The noble Baroness said: This measure allows those responsible for a school at which a child is already a pupil to request of the local education authority an assessment or reassessment to see if that child has special educational needs. Under our earlier amendment, which allows the parent also to make such a request, it should be open for any child at any school to be given such an assessment if those responsible for that child deem it to be necessary. The relevant provision excludes those at independent schools. My amendment adds independent schools. The Government as a whole are responsible for all children, whether they go into or out of the private sector. If parents believe that a child has special educational needs, they ought to have the right as taxpayers and local council taxpayers to approach their local education authority for an assessment. I beg to move.

Lord Davies of Oldham: I largely agree with the case that has been put forward by the noble Baroness and will be pleased to consider this issue further.

Baroness Blatch: I beg leave to withdraw my amendment.

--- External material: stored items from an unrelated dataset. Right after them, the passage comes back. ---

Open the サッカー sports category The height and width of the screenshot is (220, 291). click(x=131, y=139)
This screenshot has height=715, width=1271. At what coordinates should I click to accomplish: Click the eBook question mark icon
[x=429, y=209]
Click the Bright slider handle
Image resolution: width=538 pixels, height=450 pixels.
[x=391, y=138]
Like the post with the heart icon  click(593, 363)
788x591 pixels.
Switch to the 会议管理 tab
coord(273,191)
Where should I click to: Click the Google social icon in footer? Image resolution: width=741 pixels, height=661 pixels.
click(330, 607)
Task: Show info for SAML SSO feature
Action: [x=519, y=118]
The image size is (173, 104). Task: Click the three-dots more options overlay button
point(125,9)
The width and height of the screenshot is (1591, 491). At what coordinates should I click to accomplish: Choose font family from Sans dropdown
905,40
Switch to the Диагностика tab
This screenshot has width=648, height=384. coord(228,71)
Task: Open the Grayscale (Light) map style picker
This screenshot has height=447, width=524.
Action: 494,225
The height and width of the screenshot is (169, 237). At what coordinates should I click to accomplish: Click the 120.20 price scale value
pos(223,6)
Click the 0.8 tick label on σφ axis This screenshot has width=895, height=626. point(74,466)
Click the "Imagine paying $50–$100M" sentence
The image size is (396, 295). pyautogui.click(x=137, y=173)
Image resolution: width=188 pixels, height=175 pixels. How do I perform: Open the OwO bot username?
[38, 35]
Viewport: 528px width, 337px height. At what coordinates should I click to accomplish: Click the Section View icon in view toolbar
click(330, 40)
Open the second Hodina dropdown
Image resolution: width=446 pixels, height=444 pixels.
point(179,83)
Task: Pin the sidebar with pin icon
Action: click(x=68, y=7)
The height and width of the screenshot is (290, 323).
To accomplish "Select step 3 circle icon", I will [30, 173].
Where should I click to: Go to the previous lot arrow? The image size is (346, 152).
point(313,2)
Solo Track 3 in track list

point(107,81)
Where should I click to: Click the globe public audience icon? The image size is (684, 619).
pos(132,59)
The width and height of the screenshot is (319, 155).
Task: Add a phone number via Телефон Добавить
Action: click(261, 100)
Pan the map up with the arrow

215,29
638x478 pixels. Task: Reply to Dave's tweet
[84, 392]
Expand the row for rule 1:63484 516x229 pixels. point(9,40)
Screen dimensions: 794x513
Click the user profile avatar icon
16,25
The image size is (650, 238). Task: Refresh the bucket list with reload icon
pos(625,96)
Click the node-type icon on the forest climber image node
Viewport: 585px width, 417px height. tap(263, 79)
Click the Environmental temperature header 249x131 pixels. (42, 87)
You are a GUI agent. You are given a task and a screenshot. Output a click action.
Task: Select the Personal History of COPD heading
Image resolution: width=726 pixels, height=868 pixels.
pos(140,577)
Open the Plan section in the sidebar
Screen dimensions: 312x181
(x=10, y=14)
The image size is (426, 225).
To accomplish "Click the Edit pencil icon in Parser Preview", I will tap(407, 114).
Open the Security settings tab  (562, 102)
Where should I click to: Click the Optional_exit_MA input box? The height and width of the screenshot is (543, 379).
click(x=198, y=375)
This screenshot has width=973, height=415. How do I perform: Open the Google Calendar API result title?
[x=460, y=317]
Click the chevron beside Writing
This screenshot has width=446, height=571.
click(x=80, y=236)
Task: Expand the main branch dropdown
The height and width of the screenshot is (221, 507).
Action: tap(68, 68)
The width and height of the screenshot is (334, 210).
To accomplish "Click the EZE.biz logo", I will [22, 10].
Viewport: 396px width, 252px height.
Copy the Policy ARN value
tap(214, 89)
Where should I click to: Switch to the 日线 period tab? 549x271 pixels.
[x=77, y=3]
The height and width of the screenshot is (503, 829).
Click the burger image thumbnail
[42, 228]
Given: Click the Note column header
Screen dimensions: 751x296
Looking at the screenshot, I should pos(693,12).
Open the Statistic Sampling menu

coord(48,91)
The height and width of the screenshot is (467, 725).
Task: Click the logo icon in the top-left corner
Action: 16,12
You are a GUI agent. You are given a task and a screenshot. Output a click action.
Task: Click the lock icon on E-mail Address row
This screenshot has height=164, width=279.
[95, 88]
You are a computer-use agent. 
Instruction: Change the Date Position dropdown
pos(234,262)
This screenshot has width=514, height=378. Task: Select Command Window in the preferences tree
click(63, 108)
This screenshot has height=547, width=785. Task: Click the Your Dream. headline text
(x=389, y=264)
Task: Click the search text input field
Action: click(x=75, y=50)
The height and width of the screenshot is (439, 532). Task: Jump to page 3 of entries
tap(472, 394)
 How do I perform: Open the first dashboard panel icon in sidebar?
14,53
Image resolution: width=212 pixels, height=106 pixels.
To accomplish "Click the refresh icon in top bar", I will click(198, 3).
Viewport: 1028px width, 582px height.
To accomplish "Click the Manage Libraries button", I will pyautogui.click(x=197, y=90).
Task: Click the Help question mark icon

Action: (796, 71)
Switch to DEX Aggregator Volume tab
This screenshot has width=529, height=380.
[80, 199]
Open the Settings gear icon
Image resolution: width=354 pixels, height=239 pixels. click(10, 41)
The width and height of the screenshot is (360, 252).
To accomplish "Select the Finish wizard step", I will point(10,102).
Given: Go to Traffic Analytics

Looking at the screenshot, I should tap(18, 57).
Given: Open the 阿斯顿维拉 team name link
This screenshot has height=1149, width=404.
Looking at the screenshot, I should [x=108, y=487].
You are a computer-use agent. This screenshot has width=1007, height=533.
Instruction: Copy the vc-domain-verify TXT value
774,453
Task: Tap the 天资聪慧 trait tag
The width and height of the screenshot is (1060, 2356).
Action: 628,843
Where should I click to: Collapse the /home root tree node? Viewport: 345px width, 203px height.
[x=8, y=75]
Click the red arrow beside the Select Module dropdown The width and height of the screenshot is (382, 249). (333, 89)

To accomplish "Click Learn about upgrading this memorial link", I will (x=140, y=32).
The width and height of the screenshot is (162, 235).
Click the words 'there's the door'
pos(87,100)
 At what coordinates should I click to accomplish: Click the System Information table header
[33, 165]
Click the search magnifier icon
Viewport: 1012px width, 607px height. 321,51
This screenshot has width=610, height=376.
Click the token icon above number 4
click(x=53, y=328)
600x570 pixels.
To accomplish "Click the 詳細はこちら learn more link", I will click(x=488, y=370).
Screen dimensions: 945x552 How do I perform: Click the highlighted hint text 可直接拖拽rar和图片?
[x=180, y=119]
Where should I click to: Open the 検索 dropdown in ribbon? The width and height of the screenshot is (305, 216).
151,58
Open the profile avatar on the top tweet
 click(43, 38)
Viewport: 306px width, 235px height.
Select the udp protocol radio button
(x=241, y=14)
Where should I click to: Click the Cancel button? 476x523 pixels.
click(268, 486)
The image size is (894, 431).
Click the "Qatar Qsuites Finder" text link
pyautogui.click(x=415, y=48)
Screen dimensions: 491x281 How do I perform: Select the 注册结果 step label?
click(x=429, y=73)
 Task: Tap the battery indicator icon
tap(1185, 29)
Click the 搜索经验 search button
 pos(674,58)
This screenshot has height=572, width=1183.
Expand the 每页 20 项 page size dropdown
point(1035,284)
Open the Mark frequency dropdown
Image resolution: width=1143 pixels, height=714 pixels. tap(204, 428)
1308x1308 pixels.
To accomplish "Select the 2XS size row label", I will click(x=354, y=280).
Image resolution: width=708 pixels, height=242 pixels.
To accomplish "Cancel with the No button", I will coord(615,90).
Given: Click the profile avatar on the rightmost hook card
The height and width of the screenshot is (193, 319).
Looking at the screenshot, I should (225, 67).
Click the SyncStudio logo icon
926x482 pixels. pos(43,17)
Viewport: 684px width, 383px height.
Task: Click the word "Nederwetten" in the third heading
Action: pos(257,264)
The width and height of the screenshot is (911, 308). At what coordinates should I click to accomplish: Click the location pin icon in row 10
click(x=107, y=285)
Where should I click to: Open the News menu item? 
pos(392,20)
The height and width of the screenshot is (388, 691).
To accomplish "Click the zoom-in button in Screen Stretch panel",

Amendment, by leave, withdrawn.

[Amendment No. 81 not moved.]

Clause 8 agreed to.

Lord Lucas moved Amendment No. 82:

    After Clause 8, insert the following new clause--

(" . In section 323(3) of the 1996 Act (assessment of educational needs), after "an" insert "independent".").

The noble Lord said: In moving Amendment No. 82 I wish to speak to Amendment No. 83. Amendment No. 82 touches on a matter which we raised earlier concerning educational psychologists and the way in which their independence has been compromised. This is merely a suggested way in which we might start to move back towards the assessments being made in an independent way, not one which is too influenced by the requirement to conserve cash, which may be afflicting a local authority.

Amendment No. 83 picks up what seems to me to be a loophole in that, if a review had concluded that an amendment should be made, the local authority at present has very little obligation to make that amendment. It can just sit on its hands and wait for the tribunal process to take place, whereas, if it was concluded in a review that an amendment should be made, it seems sensible that the authority should be under an obligation to do so. I beg to move.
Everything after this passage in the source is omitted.